Entiendo, muchas gracias —le dijo a Deimos, aunque de forma absolutamente formal e incluso fría. No era culpa del muchacho, él no le había hecho nada, pero estaba en completo desacuerdo con las prácticas del Stracci. Por una parte lo comprendía, por otro no lo hacía para nada—. No hagan nada imprudente, el resto del mundo no los verá con los mismos ojos. En realidad me alegro de que el señorito por fin se vaya de esa casa, pero las formas... —negó, sin añadir nada más. Al menos se contentaba con ese amor que el escapista profesaba hacia el italiano, y su expresión cambió a una más suave cuando miró a Nicola.
Siempre había sido un chico solitario, y en el fondo se alegraba de que tuviera a Deimos aunque se tratara de un hombre.
Domenica —la llamó Nicola, dispuesto a cambiar de tema—. Quiero que te quedes en Salem cerca. Espera —la interrumpió primero al ver que ella hizo el ademán de hablar—. Si vuelves a Baltimore te acusarán de haber robado todo esto, así que te quedarás aquí conmigo y me servirás de apoyo extra. No quiero que mi padre sepa que estoy aquí.
Pero señorito, debería decirle, está muy preocupado...
Nicola negó, como respuesta.
Es mi deseo Domenica, y tú te quedarás conmigo.

Se acercó al coche para ver las cosas que había traído, y empezó a rebuscar entre aquellas pertenencias que eran las suyas.

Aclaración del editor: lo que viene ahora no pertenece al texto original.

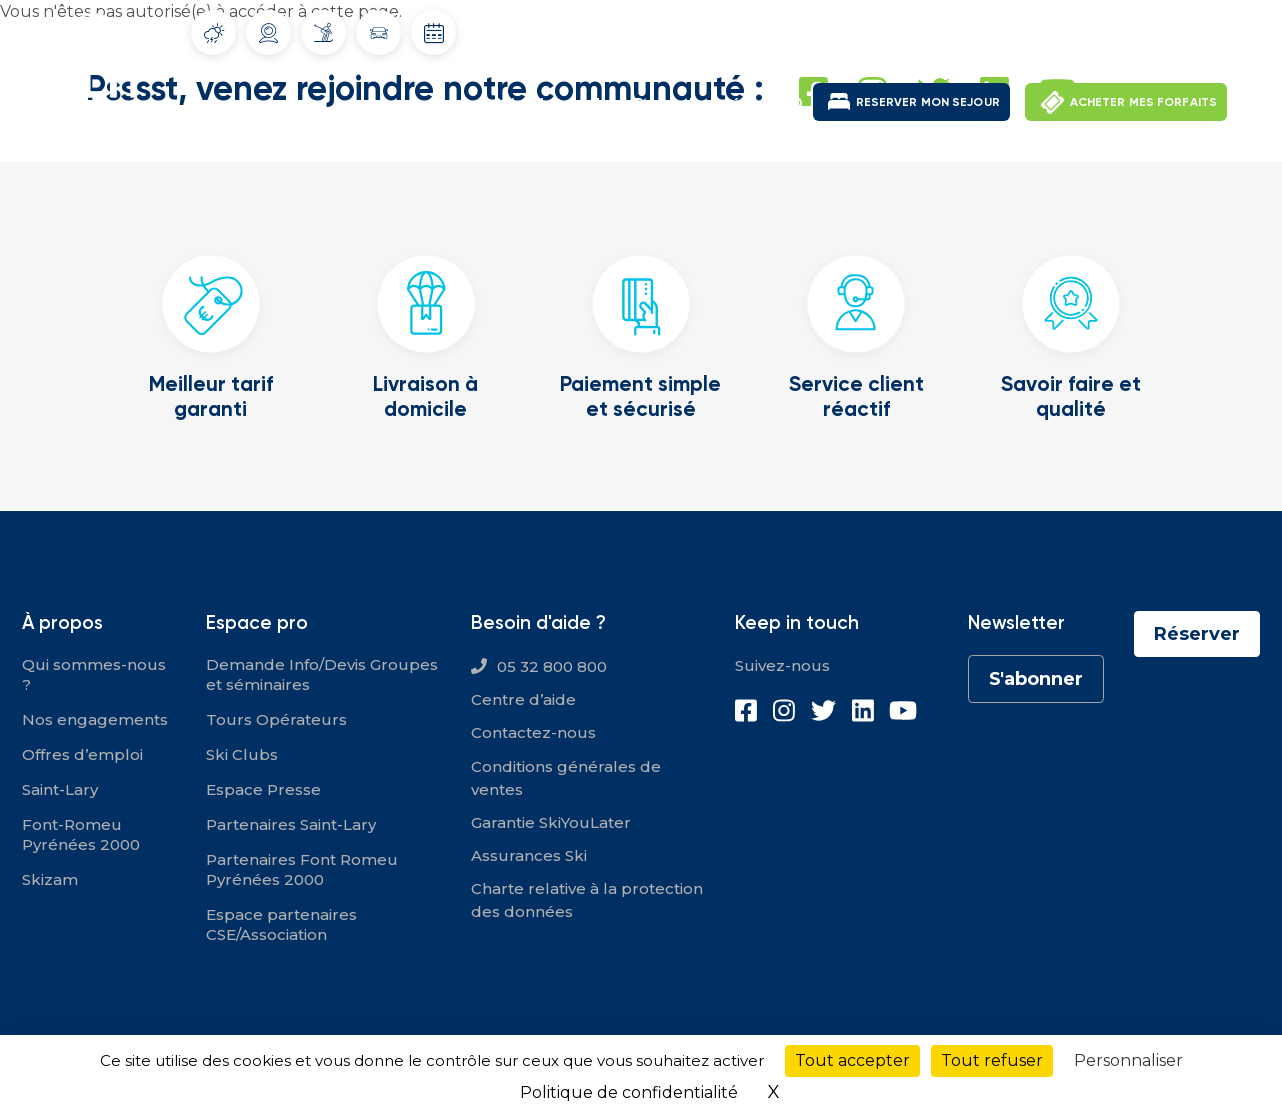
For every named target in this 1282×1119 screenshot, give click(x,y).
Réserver (1197, 634)
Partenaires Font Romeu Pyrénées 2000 (302, 869)
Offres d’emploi (82, 754)
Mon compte (1108, 29)
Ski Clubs (242, 754)
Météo (214, 33)
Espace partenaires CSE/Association (281, 924)
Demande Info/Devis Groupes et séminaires (322, 674)
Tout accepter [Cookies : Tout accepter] (852, 1060)
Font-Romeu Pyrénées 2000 (697, 103)
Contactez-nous (533, 732)
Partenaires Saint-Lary (291, 824)
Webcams (269, 33)
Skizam (50, 879)
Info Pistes (323, 32)
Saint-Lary (532, 103)
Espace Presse (263, 789)
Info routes (379, 33)
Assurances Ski (529, 855)
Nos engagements (95, 719)
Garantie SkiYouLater (551, 822)
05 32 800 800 (552, 666)
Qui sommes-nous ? (94, 674)
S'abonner (1036, 679)
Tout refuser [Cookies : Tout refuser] (992, 1060)
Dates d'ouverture (434, 33)
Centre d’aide (523, 699)
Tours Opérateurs (276, 719)
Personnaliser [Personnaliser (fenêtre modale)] (1128, 1060)
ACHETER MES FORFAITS (1143, 101)
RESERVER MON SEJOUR (928, 101)
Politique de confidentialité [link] (629, 1092)
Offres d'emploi (986, 29)
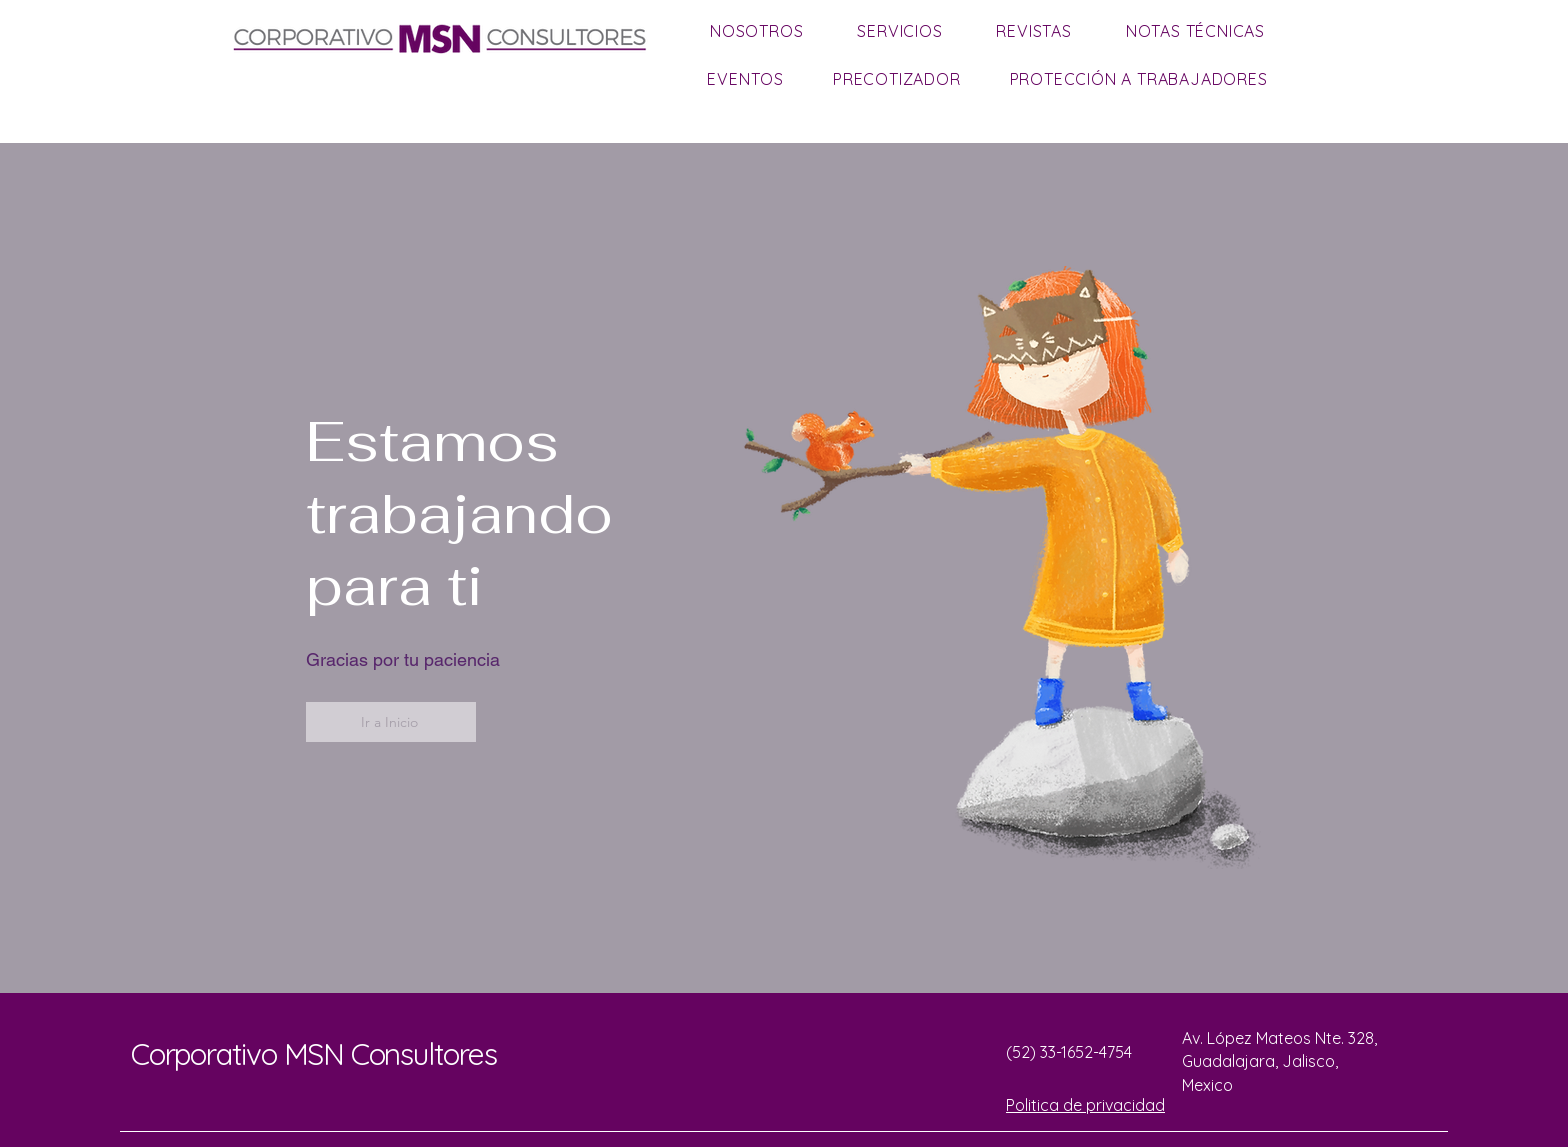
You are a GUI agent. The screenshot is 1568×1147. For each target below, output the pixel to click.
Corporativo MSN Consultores (314, 1054)
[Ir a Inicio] (391, 722)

Había varias maletas repletas con su ropa, así que por fin podría despedirse de la que llevaba, y miró a Deimos.
Ayúdame a pasar todo esto al otro coche —le pidió, y comenzó por pasarle una de las maletas, luego él mismo tomó la otra y lo siguió para dejar todo allí, Domenica también puso de su parte.

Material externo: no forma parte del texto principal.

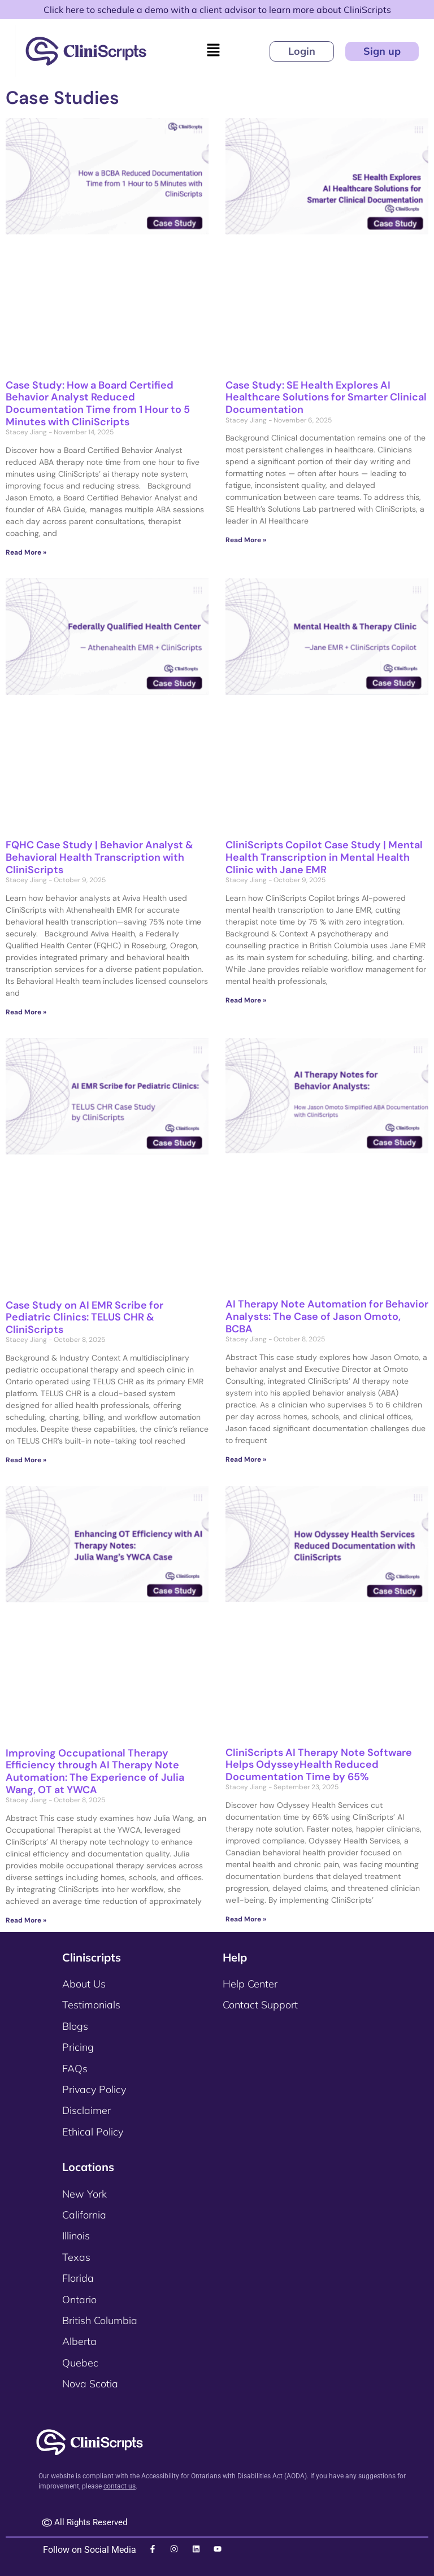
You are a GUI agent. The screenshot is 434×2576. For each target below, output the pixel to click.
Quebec (80, 2362)
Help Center (250, 1983)
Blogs (75, 2026)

También está esto —dijo ella al final, dándole un grueso sobre a Nicola.
El italiano lo tomó y abrió desvelando una gran cantidad de dinero dentro, y luego de repasar los billetes sacó un buen pellizco y se lo dio a Domenica.
Esconde mi coche en alguna parte y alójate en un hotel hasta que se me ocurra como arreglar del todo el asunto. No vayas al Black Swan.
Cerró el sobre con lo que quedaba y se lo guardó.
Necesito tiempo —insistió, al ver la duda en la expresión de la mujer—. Tú espera a que yo vaya a buscarte, pero si por casualidad alguien de la familia te encontrase diles que estoy en el circo y explícales, para que no tomen represalias contra ti.

Por favor, tengan mucho cuidado, esta locura nos traerá problemas a todos... —se despidió de ambos al final, a Nicola le dedicó una caricia maternal, y a Deimos le ofreció su mano para estrechársela, luego se montó en el auto en el que había venido con intenciones de cumplir órdenes, esconder el vehículo y luego ir a un hotel con el dinero que tenía. Era bastante así que podía estar por mucho tiempo en uno decente. Lo que le pesaba era que ahora ella también tenía que estar escondiéndose por capricho de Nicola.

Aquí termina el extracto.